3. Como foi a negociação com a companhia de teatro?

Em cada espetáculo é uma negociação diferente. No meu caso, sou contratada da

instituição Cultural onde o espetáculo acontecerá e não da companhia de teatro.

Por isso, muitas companhias tem ressalvas no início e nem sempre a presença do

intérprete é bem aceita.

4. Você foi chamado para traduzir apenas para o dia do espetáculo?

Sim ( X ) Não ( )

5. Se não, você foi convidado a participar dos ensaios?

Às vezes consigo assistir um ensaio no mesmo dia em que o espetáculo

acontecerá, ou a passagem de lux/som, com trechos do espetáculo.

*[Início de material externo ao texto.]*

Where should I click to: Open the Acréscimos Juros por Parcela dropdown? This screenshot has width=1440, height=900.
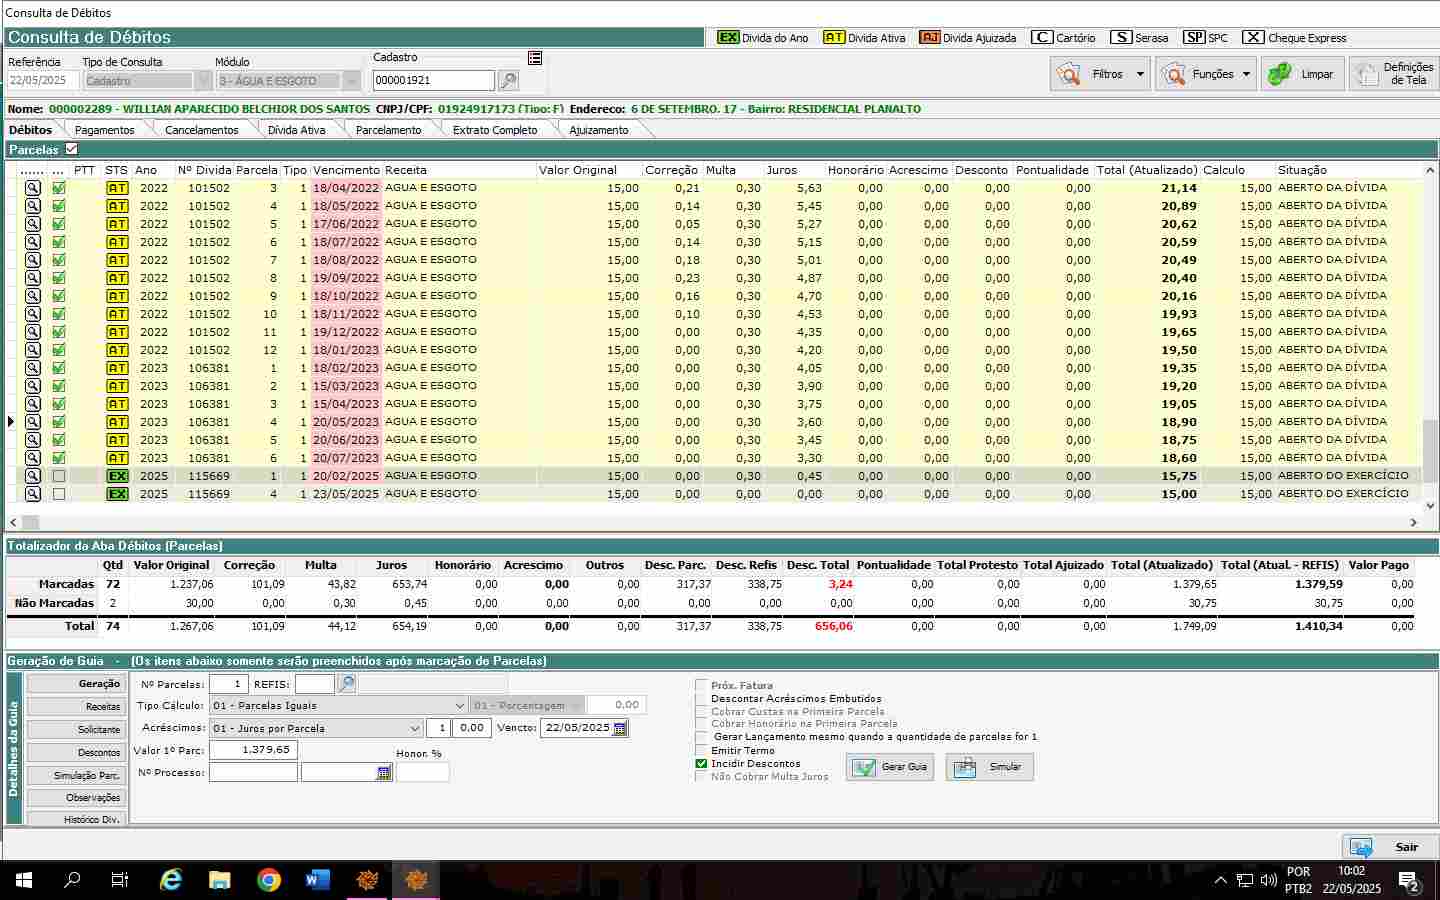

6. Quanto tempo você pode ensaiar com a equipe? Conte um pouco sobre esse

processo.

Houve um espetáculo infantil em que pude acompanhar 3 ensaios e decidir

questões de tradução, posicionamento e interação com os atores com

antecedência. Esse espetáculo, apresentamos 9 vezes, então também foi possível

fazer ajustes durante a temporada de apresentações.

7. Houve interação com a equipe ou somente com o diretor?

Houve bastante interação com a equipe no caso relatado acima, mas em todos os

outros, não. O contato na maioria das vezes é com o diretor e ainda assim, pouco

e rápido.

8. Relate a interação com a equipe durante os ensaios?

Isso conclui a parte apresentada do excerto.